Since the start of the arrest campaigns in Syria in 2011, hundreds of brokers and fraud gangs have been active, taking advantage of the impotence of families who are always ready to lose anything in exchange for one piece of information that reassures their hearts of their children and loved ones, in light of the transformation of most of the arrests in Syria into cases of enforced disappearance.

Too much money without getting to the truth

Al-Safi explained to Enab Baladi that the stranger who contacted her through the Messenger application said that he could bring information about her brother’s whereabouts, promising her also to “take him out with the people who left under the amnesty” because he “can communicate with influential people in the regime.

She added that he asked her for a sum of 1,000 US dollars to get the information, including making a phone call with her brother, and an additional amount equal to 20,000 dollars to get her brother out of prison as part of the payments, provided that he receives half of this amount after making the call, while he will receive the remaining payment upon her brother’s arrival in the governorate. 

Al-Safi was unable to secure the amount despite the attempts she made, perhaps fortunately for her, because she discovered after a short time that the person who contacted her was only trying to exploit her situation and was not able to do anything.
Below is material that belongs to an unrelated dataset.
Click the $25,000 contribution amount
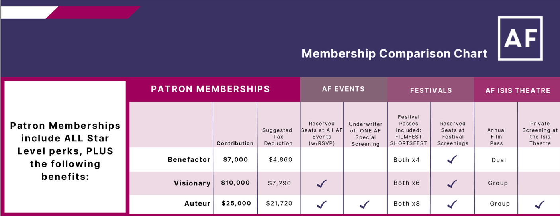The height and width of the screenshot is (216, 560). pyautogui.click(x=236, y=204)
The discovery came through warnings issued in Raqqa that spoke of people trying to exploit the detainees’ families, accompanied with phone numbers and fictitious Facebook accounts, including the account of the person who contacted her.
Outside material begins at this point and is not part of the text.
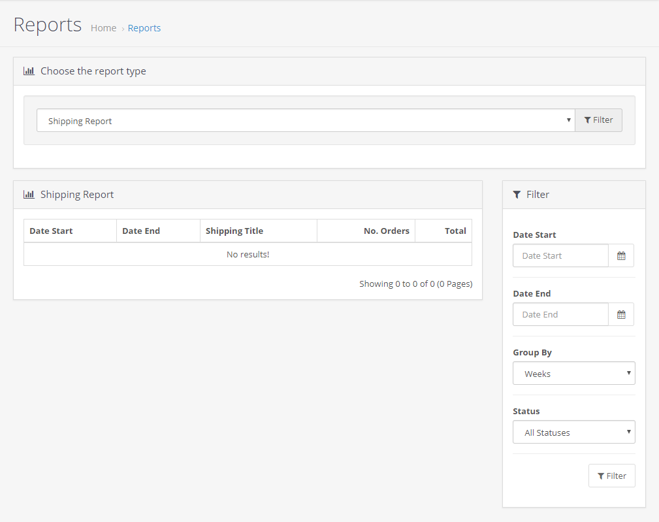Click the Date Start column header in table

click(x=51, y=231)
On 27 May, the Syrian Network for Human Rights (SNHR) documented the Syrian regime’s release of 527 people after the amnesty, stressing that despite the lapse of about a month since the decree was announced, the regime is still holding about 132,000 detainees since the beginning of the protests in Syria in 2011.
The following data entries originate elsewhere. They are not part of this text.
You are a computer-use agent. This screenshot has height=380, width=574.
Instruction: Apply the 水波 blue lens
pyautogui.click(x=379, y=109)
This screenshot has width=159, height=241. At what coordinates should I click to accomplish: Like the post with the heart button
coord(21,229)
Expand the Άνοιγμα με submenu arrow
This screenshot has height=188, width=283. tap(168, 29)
No freed detainees from Raqqa

According to what Enab Baladi monitored, the local rights organizations working to document the names of the released have not documented the release of any detainee due to the amnesty from Raqqa, which is controlled by the Kurdish-led Autonomous Administration of North and East Syria (AANES).

The Raqqa-based rights advocate Marwan Sabri told Enab Baladi that the Syrian regime has avoided releasing people from areas outside its control for fear that those detainees would report details of the violations that they were subjected to in detention to the local or foreign media that is active in those areas.

Sabri emphasized that “brokering” and the exploitation of detainees’ relatives by some people is an old matter that was activated by the recent amnesty decree, and many Syrians may have fallen victim, trying to alleviate the suffering of their relatives who are in the regime’s detention centers.

Asayish intervenes in the event of evidence

A source from the Internal Security Forces (Asayish) in Raqqa told Enab Baladi that Asayish had received reports of people on digital platforms who tried to exploit the families of detainees in the cities of Raqqa and Tabqa, but the security forces did not take any action against them.

The security source attributed the failure of Asayish to take any action to the absence of tangible evidence proving the conviction of certain people, especially that the numbers and accounts that were reported are mostly fake under pseudonyms or have been deleted from social media platforms.

He pointed out that the security services in Raqqa deal with these cases as activating the sleeper cells of the Syrian regime and arresting any person who tries to exploit the detainees’ relatives if he is found guilty.